«¡No me respetas! ¡No viniste a felicitarme por culpa de un perro!» — se queja mi suegra, herida.
Mi suegra, Carmen Martínez, lleva una semana sin calmarse. Está profundamente ofendida porque yo, Lucía, no fui a su cumpleaños. Le da igual que mi perro, mi compañero fiel, estuviera muriendo ese día. Esperaba que lo dejara todo, me pusiera una sonrisa fingida y corriera a celebrar con ella, olvidando mi dolor. Pero no pude. Mi corazón se partía en pedazos, y sus palabras fueron la gota que colmó el vaso de mi paciencia.
Vivimos con mi marido, Javier, en un pueblo cerca de Toledo, lejos de su madre. Con Carmen apenas hablo, y, la verdad, eso salva nuestro matrimonio. Es una mujer que se mete en todo, cree tener siempre la razón y está convencida de que debo agradecer al cielo por un marido tan «perfecto». Javier es un hombre maravilloso, lo amo. Es independiente, toma sus propias decisiones sin consultarla, y eso la saca de quicio. Cuando comprendió que no podía controlarlo, empezó a actuar como si nuestro matrimonio dependiera de su benevolencia. Cada palabra suya rezuma superioridad, y estoy harta de soportarlo.
Sus cumpleaños son una pesadilla. Carmen los convierte en un espectáculo donde todos deben bailar a su ritmo. Reúne a media familia, se sienta como una reina, recibe halagos y se regodea en la atención. Lo peor son las semanas previas: arrastra a Javier de mercado en mercado, busca recetas «exóticas» en internet, y yo debo ser su criada: comprar ingredientes, cortar ensaladas, decorar la mesa. El día del evento, tengo que aparecer al amanecer, limpiar su casa, cocinar, servir y entretener a los invitados. Todo bajo sus críticas: que si corté mal el jamón, que si puse el vino en el lugar equivocado. No es extraño que odie esas fechas.

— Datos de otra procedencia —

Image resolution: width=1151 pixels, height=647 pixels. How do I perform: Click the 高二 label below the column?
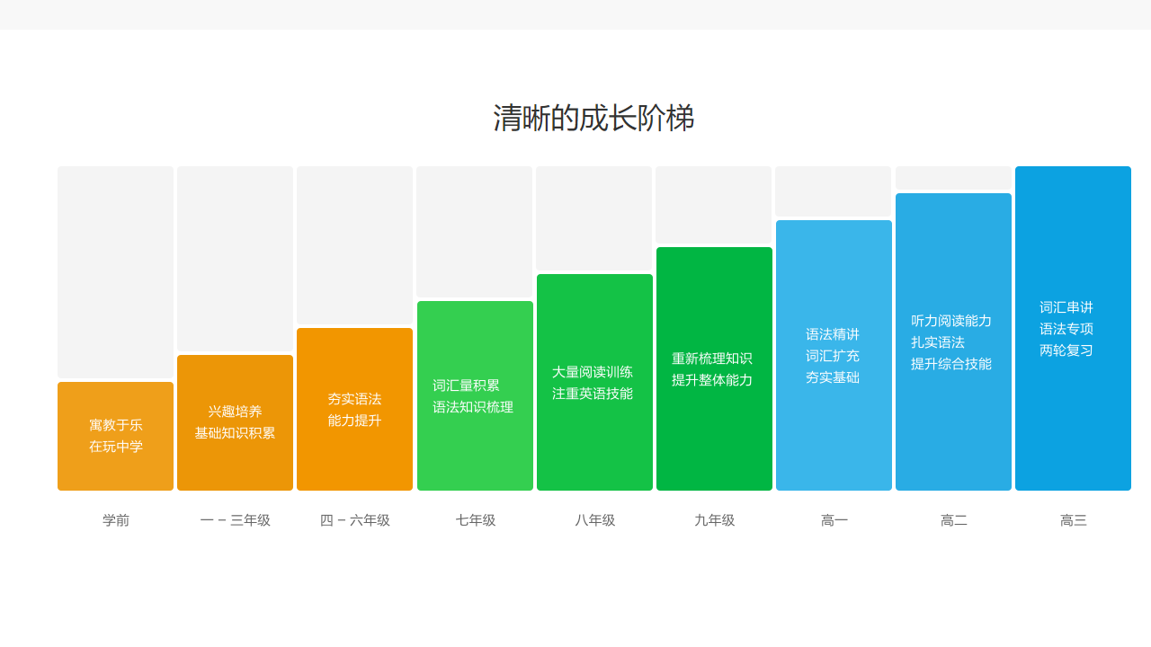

Los últimos dos años logré evitar la cocina. El hermano menor de Javier está casado con una chef profesional, así que ella se encargó de los platos. Pero aun así, debía asistir y servir como una camarera. Esta vez no fui en absoluto. Mi perro, Duque, estaba muy enfermo. Tenía cáncer, y el veterinario dijo que no había esperanza. La noche antes del cumpleaño de Carmen, empeoró. No dormí, me quedé a su lado, acariciándolo, intentando que comiera algo. Mi corazón se desgarraba. Lo adoptamos de cachorro, era parte de nuestra familia. Y allí estaba, muriendo, sin que yo pudiera hacer nada. Era un dolor insoportable.
Quien haya perdido a Duque, un perro de la calle que se convirtió en nuestro hijo, entendería. El mundo perdió su color. Javier también sufría, pero no como yo. Decidimos que él iría solo. Llamé a Carmen, me disculpé, expliqué la situación y la felicité por teléfono. Me quedé en casa, acompañando a Duque hasta el final. Se fue mientras Javier estaba con su madre. Lo sostuve entre lágrimas, sin creer que mi amigo se había ido para siempre. Cuando Javier regresó, se lo conté. Me abrazó, pero vi que no comprendía del todo mi sufrimiento.
A la mañana siguiente, llamó Carmen. Esperaba que preguntara cómo estaba o al menos mostrara empatía. En lugar de eso, gritó: «¡Esperaba que llamaras para disculparte! ¡Faltaste a mi cumpleaños! ¿Cómo te atreves?». Conteniendo el llanto, recordé: «Sabía que Duque estaba mal… al final murió». Su respuesta me destrozó: «¿Y qué? Los perros siempre mueren, ¡no viven mucho! Y el vuestro era un chucho callejero. ¡No me respetas!». Colgó, y yo me derrumbé, incapaz de tanta crueldad.
Carmen no se detuvo. Empezó a quejarse con Javier, acusándome de faltarle al respeto. Por suerte, él la cortó en seco y me defendió. Pero ella siguió: toda la semana me bombardeó con mensajes, reprochándome que cambié su fiesta por «un perro cualquiera». Incluso discutió con Javier, exigiéndole que me «pusiera en mi lugar». Sus palabras eran como puñaladas. ¿Cómo puede ser tan fría? Duque no era solo un perro; era parte de nuestra vida. Su cumpleaños solo era una excusa para su ego.
He decidido alejarme. Si Carmen es tan cruel que no entiende mi dolor, no tenemos nada de qué hablar. Cansada de que quiera controlarnos, de su egoísmo, de creerse el ombligo del mundo. Mi corazón sigue doliendo por Duque, pero no permitiré que ella pisotee mis sentimientos. Javier me apoya, y eso me da fuerza. Elijo a mi familia, mi dignidad, no a una mujer para quien el dolor ajeno no importa.